(Reuters circulated the following on February 28.)
CHICAGO — The aging U.S. infrastructure needs billions of dollars of new investment and repairs from roads to rails, ports and the electrical grid, executives told the Reuters Manufacturing Summit this week.
That huge repair bill offers big financial opportunities for equipment makers, but projects would have to surmount enormous hurdles first, such as getting approval from lawmakers loathe to seek tax increases, executives said.
Several high profile infrastructure failures in recent years such as the deadly interstate bridge collapse in Minneapolis last year have exposed flaws, but tend to be forgotten quickly and the topic has barely gotten notice in the presidential race this year, executives said.
“You would have thought that that bridge collapsing would have been a wakeup call,” Norfolk Southern chief executive officer Wick Moorman said. “It doesn’t seem to have done anything.”
Moorman said the U.S. has lacked the will to address critical infrastructure needs that might require tax increases or to simply speed the construction of new projects to improve rail or road service.

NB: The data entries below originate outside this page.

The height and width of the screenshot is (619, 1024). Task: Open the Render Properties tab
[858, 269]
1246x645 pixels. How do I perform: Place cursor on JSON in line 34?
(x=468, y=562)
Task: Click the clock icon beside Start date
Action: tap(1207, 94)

Enrique Santacana, head of U.S. operations for Swiss engineering company ABB, said the electrical grid has seen some improvements since the Northeast blackout of 2003, but much more investment will be needed.
“Here in the U.S. and other western economies like Western Europe, you have aging infrastructure that has to be replaced and for many years, we should have been replacing it and we didn’t and it is almost like catching up,” Santacana said.
The underinvestment runs into the “tens of billions” of dollars and replacing 40 to 45 year old transformers and related equipment for U.S. electrical utilities provides a big opportunity for ABB, he said.
“I think everybody is very well aware what is going on and the amount of investment that needs to go in to make sure these blackouts don’t happen again,” Santacana said.
But despite years of federal transportation reports on the deteriorating conditions of bridges, little infrastructure investments have been made, said John Stropki, chief executive of welding equipment maker Lincoln Electric Holdings.
Stropki said the United States needs continuous investments and not just because that would be good for Lincoln Electric.
“I can tell you if it is not done, I think it is going to be bad for the economy in general,” Stropki said.
Ports on the West Coast of the United States are stretched thin and approaching maximum capacity and need more investment to meet 10 percent annual growth rates, said Gerry Wang, chief executive of container shipping company Seaspan.
Rehabilitating and expanding ports runs into the millions of dollars and building new ports from scratch costs billions of dollars, something that might require a jump start from the government first, Wang said.
“I am a strong believer that for long term infrastructure investments the government should lead,” Wang said. “You can always privatize it, sell it in bits and pieces.”
The U.S. also must consider building new nuclear plants if it wants to keep up with energy demand, executives said.
Moorman said railroads, which compete with trucking companies in shipping many goods across country, could benefit “in a perverse way” from an apparent lack of will to repair and expand the U.S. highway system.
“There is neither the money nor the political will to build another interstate highway system,” Moorman said. “It doesn’t seem like there is the money or the will to keep the one we have got in good repair, let alone add any substantial amount of capacity to the highway system.”